Evidentemente, é impossível checar a veracidade de tudo que o homem da Calábria diz durante uma tarde num café da Alta Bavária. Por outro lado, a participação geral da 'Ndrangheta no crime organizado na Alemanha é bem documentada.
O relatório da BKA afirma que a máfia calabresa montou "estruturas de fundações profundas" na Alemanha, "com líderes de clãs individuais e também com assassinos". De acordo com a Jane's Intelligence Review [Revista de Inteligência Jane, uma publicação mensal de inteligência militar], uma revista inglesa para quem toma decisões na área militar e de inteligência, a Alemanha é provavelmente a base mais importante da 'Ndrangheta na Europa.
[A reportagem da Spiegel é muito longa, e não é possível reproduzí-la na íntegra aqui, por isso eliminei vários trechos do texto original].
Conexões excelentes
As relações da 'Ndrangheta com a América do Sul são excelentes. A "fratellanza" ou "irmandade" garante preços favoráveis e alta qualidade.
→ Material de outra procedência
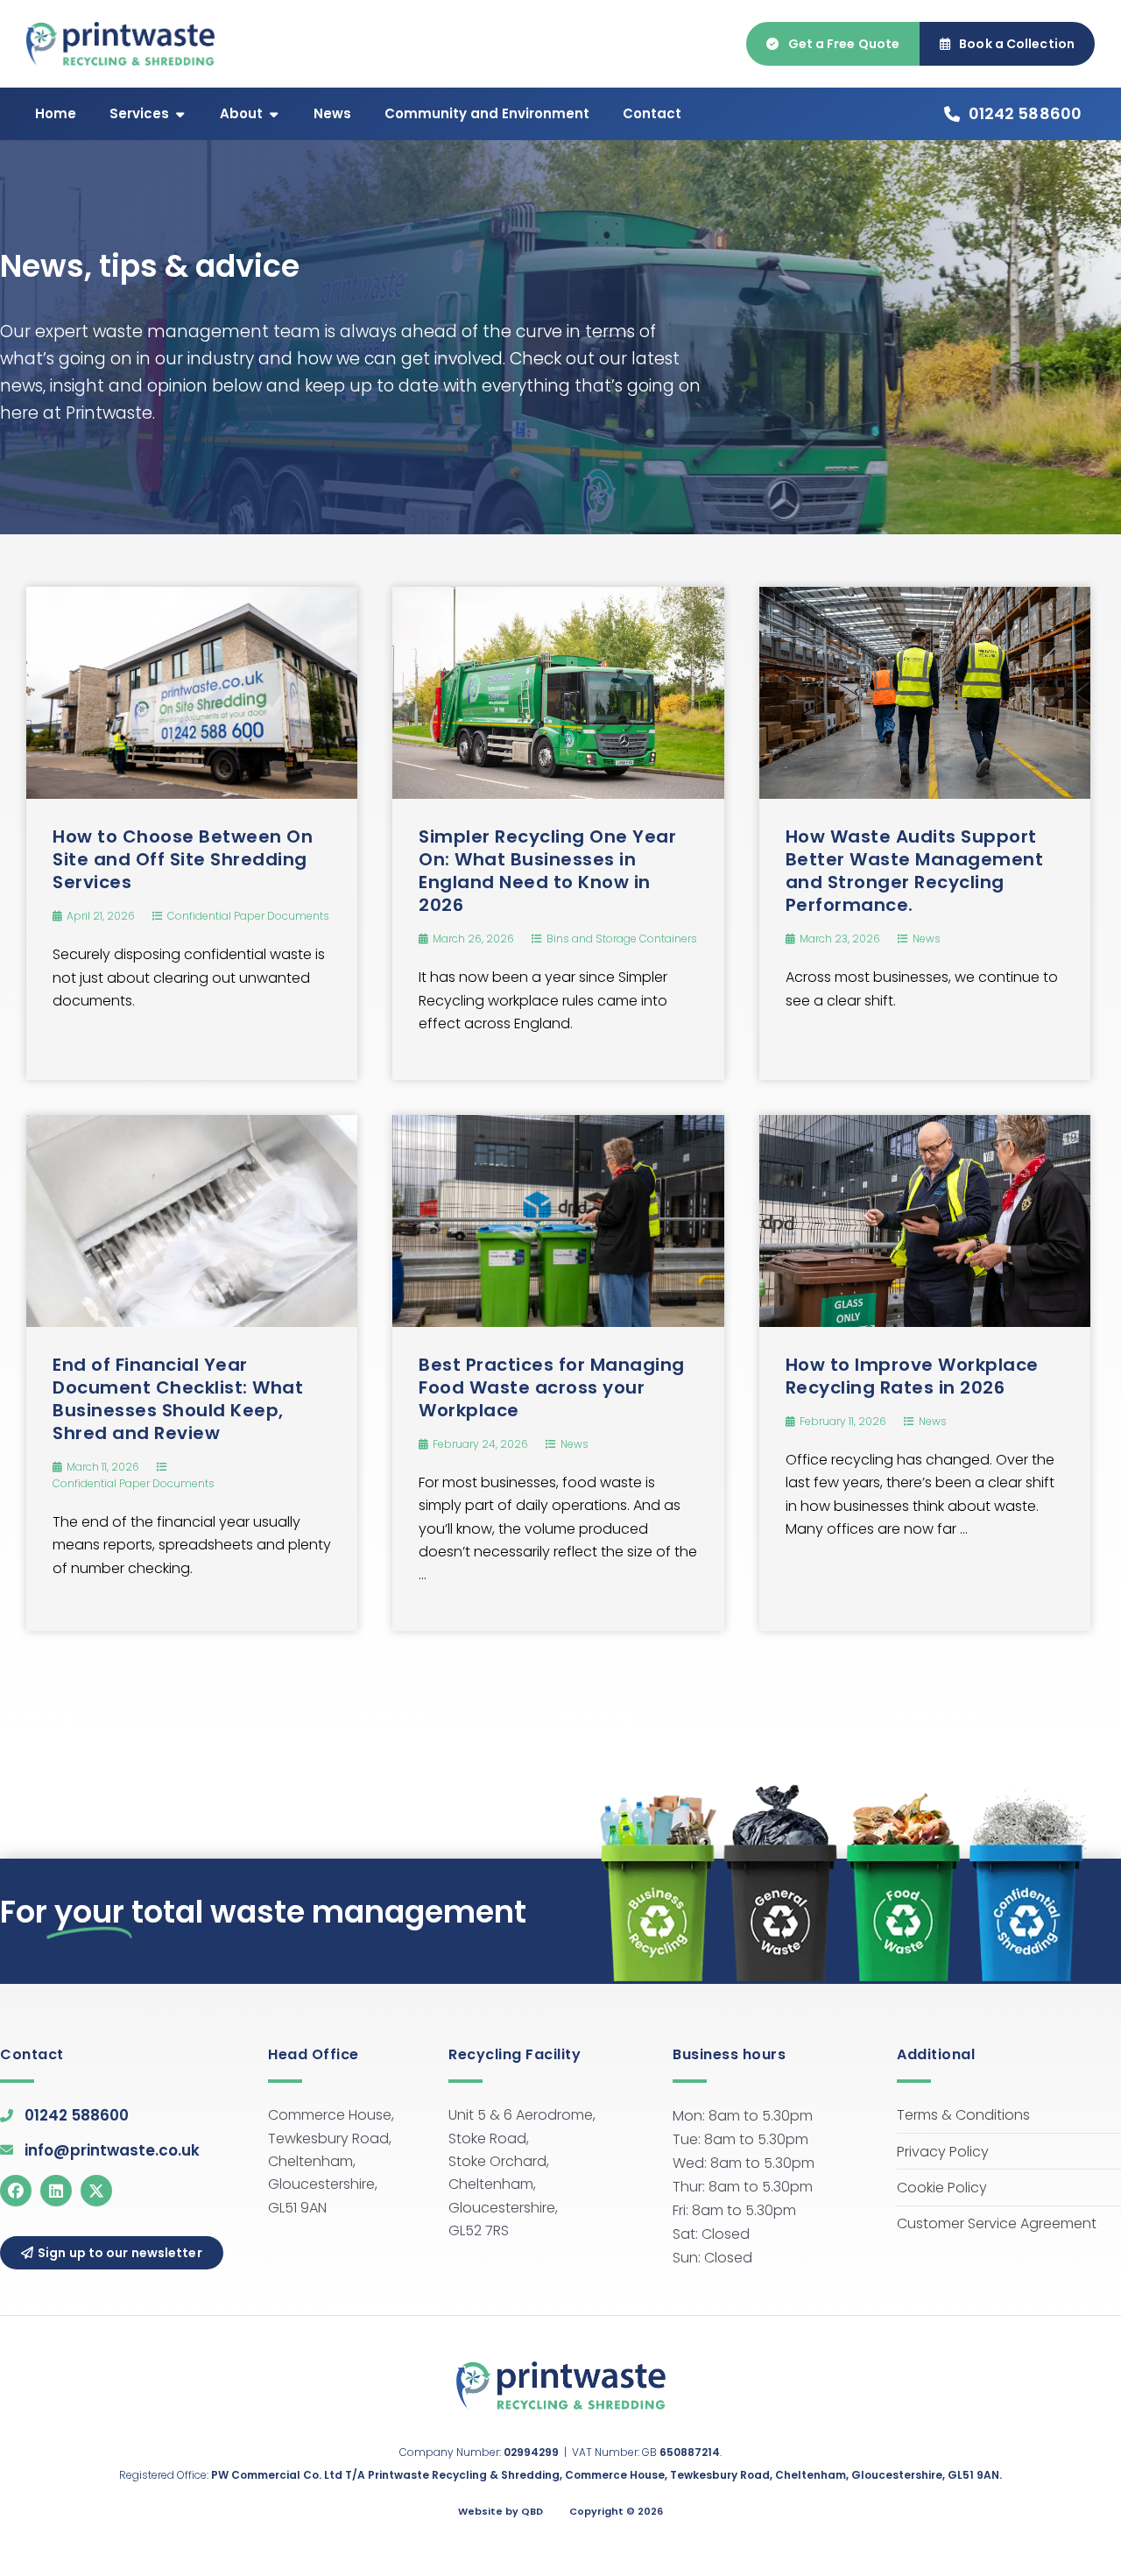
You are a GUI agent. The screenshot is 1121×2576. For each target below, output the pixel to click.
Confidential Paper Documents (248, 915)
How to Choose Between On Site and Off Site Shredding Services (183, 859)
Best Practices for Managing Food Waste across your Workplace (552, 1387)
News (927, 938)
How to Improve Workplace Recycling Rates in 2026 (912, 1376)
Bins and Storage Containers (621, 938)
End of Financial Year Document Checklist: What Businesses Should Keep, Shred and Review (178, 1398)
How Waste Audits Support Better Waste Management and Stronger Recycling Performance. (915, 870)
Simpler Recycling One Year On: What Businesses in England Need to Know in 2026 (547, 870)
Ela monitora o empacotamento e o transporte na América do Sul, assim como o trajeto pelo portos europeus como Hamburgo, Rotterdam, ou Antuérpia, e pelo caminho todo até os depósitos secretos na Calábria. "A rede não tem falhas", diz outro figurão da organização, "e as rotas de transporte são confiáveis". Nas poucas ocasiões em que um carregamento foi descoberto isso ocorreu porque "o dinheiro do suborno foi muito pouco".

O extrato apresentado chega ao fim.